Answer these from the page on The Pillars of the House:
1. Who provided the text for the plot summary?
2. How many Underwood children are there?
3. In which town is the Rev. Edward Underwood a curate?

• Document extract:
★ ★ ★ ★

1873

  

Online text of The Pillars of the House Volume I

Online text of The Pillars of the House Volume 2

 Plot summary          Abstract of paper by Gavin Budge        Chapter on Pillars by Ethel Romanes

Paper relating to Pillars by Susan E. Colón

Paper on gender in Pillars by Elizabeth Juckett


Illustration from the title page of The Pillars of the House. Click to see a larger version of this picture


Click here to reach the latest version of Pillars of the House Volume I  from Gutenberg

(Many thanks to Sandra Laythorpe)


Plot summary for Pillars of the House

Text for this page kindly provided by Stella Waring

This is the story of the thirteen Underwood children. Their father, the Rev. Edward Underwood, is a poor curate in the industrial town of Bexley, but he comes from an upper-class family, the Underwoods of Vale Leston, and lost his family inheritance through a flaw in his uncle’s will. He dies of consumption just after his wife has given birth to boy and girl twins, the last of the thirteen. Mrs Underwood dies three years later.

★ ★ ★ ★

• Supplied entries:
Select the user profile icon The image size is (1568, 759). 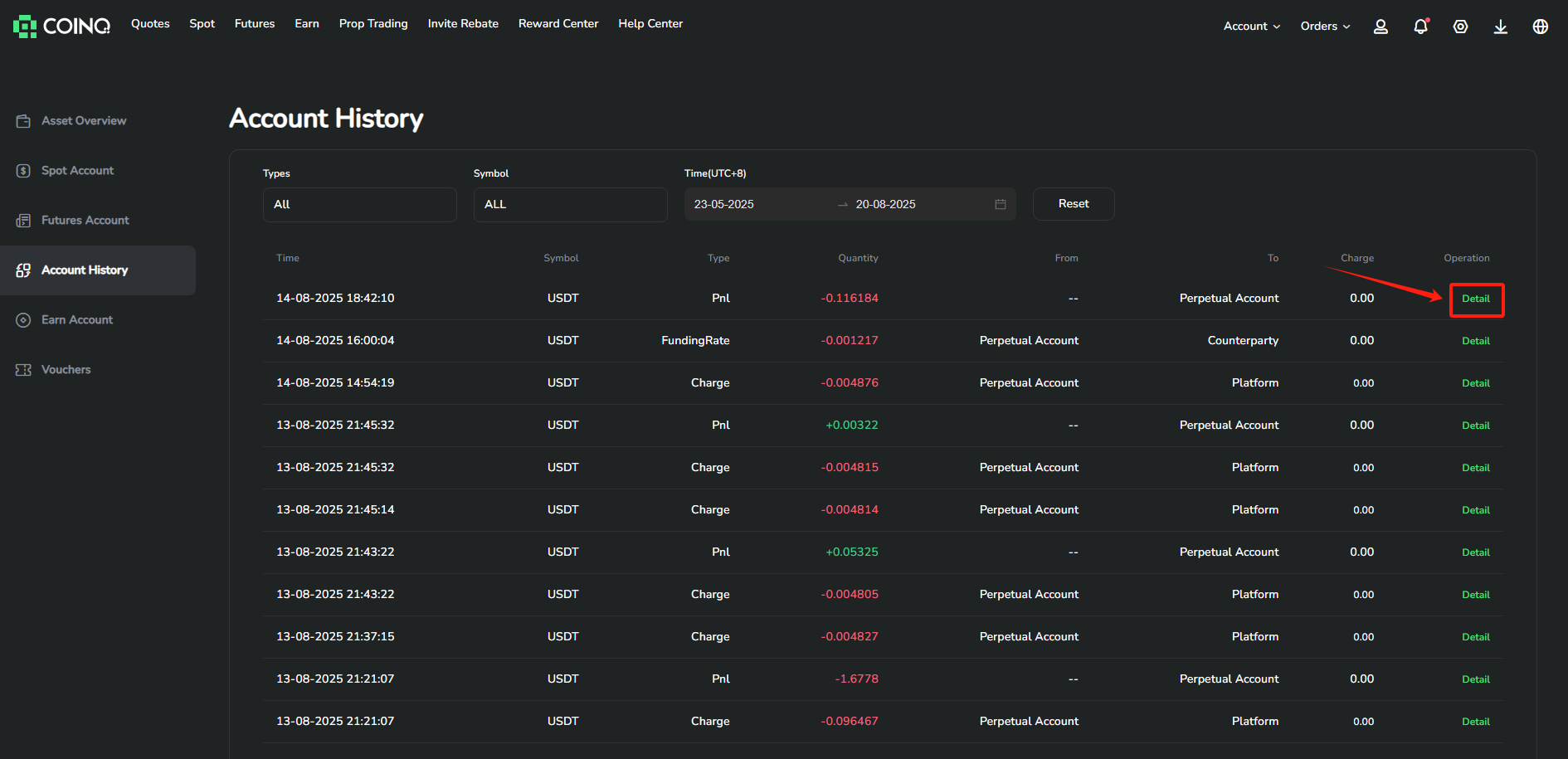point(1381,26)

★ ★ ★ ★

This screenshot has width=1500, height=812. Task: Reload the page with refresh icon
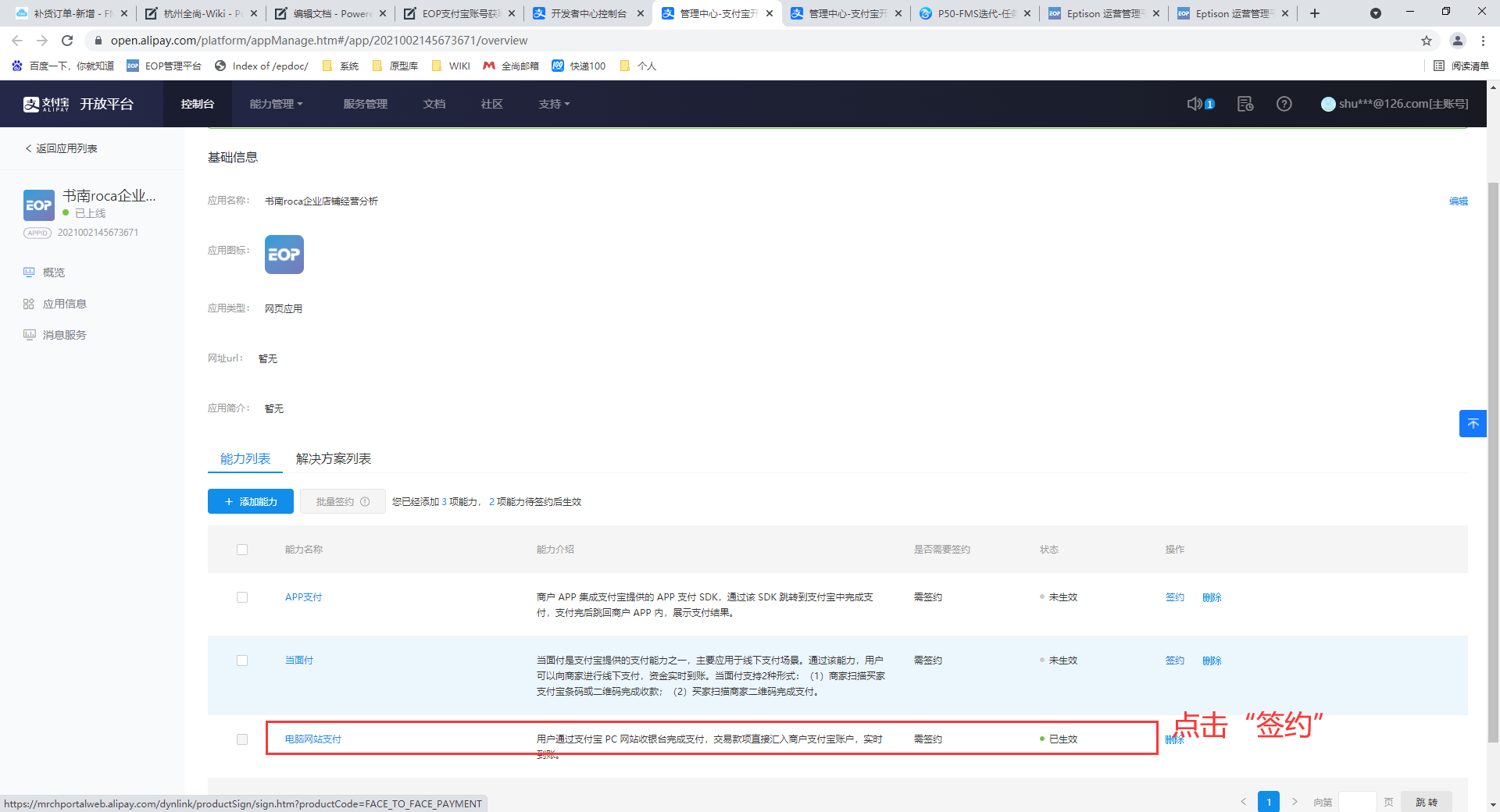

★ ★ ★ ★

• Answer to this exercise:
1. Stella Waring
2. Thirteen
3. Bexley